Bisogna avere la forza e il coraggio, dunque, di sostenere l’impatto di una svolta epocale, già innescata dalla necessità di fronteggiare il mutamento climatico e accelerato ora dalla minaccia di questa o di eventuali altre pandemie: attrezzando i nostri sistemi sanitari e produttivi, incrementano la comunicazione elettronica, modificando le reti del trasporto e del commercio. E molti, piaccia o meno, dovranno cambiare lavoro o quantomeno svolgerlo in modalità diverse, con una maggiore flessibilità nei turni, negli orari e nelle funzioni. Nasceranno nuovi mestieri in rapporto alle nuove esigenze della società, con nuove mansioni e nuove figure professionali.
A cavallo tra il secolo scorso e il primo ventennio di questo, abbiamo già vissuto le più grandi accelerazioni nella storia dell’umanità. Basti pensare a strumenti ed elettrodomestici di uso comune, dal telefono al computer, dalla radio al televisore, dal frigorifero alla lavatrice, dal condizionatore d’aria al forno a microonde. Un’evoluzione tecnologica che ha provocato una rivoluzione esistenziale nella vita quotidiana di ciascuno di noi.
All’esordio dell’epidemia, qualcuno pronosticava che saremmo usciti migliori dall’emergenza, più solidali e coesi.

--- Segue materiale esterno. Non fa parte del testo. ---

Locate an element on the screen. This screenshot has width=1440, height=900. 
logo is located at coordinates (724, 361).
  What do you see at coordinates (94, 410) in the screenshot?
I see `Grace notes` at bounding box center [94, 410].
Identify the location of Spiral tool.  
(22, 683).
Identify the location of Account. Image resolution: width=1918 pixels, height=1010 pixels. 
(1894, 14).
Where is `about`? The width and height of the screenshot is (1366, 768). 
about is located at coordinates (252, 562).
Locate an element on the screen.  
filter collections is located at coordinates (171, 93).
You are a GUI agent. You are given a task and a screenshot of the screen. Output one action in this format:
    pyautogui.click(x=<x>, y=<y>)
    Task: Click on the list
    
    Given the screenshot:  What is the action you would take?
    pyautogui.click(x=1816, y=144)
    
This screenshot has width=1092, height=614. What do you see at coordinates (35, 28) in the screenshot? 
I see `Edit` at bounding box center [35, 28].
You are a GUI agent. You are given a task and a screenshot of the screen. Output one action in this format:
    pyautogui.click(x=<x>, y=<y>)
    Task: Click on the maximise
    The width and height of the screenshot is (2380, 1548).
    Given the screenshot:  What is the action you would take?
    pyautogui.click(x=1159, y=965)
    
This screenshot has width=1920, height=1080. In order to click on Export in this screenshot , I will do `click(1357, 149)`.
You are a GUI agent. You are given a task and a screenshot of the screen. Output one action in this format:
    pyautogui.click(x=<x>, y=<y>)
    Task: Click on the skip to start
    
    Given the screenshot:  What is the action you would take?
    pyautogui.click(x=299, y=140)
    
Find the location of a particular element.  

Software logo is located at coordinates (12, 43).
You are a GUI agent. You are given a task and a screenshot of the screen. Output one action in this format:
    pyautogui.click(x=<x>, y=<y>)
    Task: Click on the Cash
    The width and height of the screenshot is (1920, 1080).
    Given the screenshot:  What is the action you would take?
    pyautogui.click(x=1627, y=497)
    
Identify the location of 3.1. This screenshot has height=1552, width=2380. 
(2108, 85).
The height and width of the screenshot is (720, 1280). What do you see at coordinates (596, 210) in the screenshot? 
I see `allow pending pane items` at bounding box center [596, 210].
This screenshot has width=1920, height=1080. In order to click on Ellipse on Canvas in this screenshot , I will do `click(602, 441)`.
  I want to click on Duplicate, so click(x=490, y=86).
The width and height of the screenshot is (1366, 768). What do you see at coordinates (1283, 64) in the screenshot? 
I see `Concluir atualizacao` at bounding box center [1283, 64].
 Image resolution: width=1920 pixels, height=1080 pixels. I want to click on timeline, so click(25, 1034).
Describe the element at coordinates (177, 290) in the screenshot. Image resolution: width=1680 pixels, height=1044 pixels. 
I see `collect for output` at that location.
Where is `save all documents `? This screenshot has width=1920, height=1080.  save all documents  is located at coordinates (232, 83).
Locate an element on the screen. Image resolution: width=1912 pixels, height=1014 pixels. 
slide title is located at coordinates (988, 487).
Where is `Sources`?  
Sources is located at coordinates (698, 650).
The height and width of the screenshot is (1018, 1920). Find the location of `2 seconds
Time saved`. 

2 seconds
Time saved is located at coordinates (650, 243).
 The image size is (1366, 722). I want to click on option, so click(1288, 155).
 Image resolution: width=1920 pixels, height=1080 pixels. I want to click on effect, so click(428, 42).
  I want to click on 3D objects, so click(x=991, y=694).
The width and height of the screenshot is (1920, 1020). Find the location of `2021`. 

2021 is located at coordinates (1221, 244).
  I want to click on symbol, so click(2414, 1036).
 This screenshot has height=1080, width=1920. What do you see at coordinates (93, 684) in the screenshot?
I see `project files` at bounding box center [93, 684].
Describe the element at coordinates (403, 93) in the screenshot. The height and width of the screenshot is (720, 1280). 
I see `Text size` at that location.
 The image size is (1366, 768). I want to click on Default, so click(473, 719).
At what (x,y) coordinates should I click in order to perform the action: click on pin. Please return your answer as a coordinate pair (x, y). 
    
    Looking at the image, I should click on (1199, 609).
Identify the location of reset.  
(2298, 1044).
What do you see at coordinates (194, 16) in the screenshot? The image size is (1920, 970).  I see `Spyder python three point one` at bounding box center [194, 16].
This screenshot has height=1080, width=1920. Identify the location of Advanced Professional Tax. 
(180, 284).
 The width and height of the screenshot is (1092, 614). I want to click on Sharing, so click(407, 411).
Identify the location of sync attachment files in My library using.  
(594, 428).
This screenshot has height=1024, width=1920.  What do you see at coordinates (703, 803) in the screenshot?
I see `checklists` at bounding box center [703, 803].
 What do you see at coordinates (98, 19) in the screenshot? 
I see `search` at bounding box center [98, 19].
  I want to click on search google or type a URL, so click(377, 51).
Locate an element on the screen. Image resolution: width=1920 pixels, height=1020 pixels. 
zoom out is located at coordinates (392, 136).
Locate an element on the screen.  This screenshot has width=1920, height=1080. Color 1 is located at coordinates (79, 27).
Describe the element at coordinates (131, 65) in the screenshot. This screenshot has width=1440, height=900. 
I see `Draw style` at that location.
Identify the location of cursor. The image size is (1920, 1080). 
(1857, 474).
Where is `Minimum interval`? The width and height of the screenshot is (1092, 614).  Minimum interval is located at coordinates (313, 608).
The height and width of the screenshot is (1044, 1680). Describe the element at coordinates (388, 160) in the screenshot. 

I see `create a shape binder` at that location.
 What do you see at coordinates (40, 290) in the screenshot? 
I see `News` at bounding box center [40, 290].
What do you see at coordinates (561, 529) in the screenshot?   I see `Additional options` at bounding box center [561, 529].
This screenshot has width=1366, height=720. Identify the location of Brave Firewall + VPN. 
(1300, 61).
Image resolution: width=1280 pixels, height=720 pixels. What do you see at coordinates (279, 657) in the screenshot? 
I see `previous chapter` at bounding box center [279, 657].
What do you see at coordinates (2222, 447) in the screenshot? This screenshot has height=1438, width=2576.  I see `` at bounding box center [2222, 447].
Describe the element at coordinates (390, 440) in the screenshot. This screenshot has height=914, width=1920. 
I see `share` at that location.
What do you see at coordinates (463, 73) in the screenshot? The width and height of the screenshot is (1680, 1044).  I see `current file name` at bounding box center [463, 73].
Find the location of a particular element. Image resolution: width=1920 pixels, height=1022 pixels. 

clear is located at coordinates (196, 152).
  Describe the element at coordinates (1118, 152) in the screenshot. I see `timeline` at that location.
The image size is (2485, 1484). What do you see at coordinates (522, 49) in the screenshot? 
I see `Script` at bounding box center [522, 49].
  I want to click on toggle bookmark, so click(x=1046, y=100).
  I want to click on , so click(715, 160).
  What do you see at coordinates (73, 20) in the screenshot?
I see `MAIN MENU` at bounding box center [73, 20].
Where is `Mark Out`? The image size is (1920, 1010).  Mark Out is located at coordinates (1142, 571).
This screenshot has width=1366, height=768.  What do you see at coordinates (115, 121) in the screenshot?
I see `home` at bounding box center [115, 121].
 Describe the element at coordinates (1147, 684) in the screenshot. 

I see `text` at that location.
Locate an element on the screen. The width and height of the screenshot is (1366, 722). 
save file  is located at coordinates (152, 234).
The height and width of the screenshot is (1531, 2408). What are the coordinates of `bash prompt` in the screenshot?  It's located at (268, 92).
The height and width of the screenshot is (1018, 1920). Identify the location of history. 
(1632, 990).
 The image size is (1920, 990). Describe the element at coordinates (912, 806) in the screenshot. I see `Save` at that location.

Al momento sembra invece che siamo diventati più tesi, più insofferenti, più egoisti e litigiosi. Ma sarebbe un’occasione persa, un’opportunità sprecata, se non riuscissimo a trovare una “nuova normalità” nei rapporti personali e nelle relazioni sociali. Non per guardare indietro, bensì per guardare avanti. Alla fine, se saremo migliori o peggiori, dipenderà dalla capacità di aggiornare i nostri comportamenti, individuali e collettivi, all’insegna dell’equità e della solidarietà.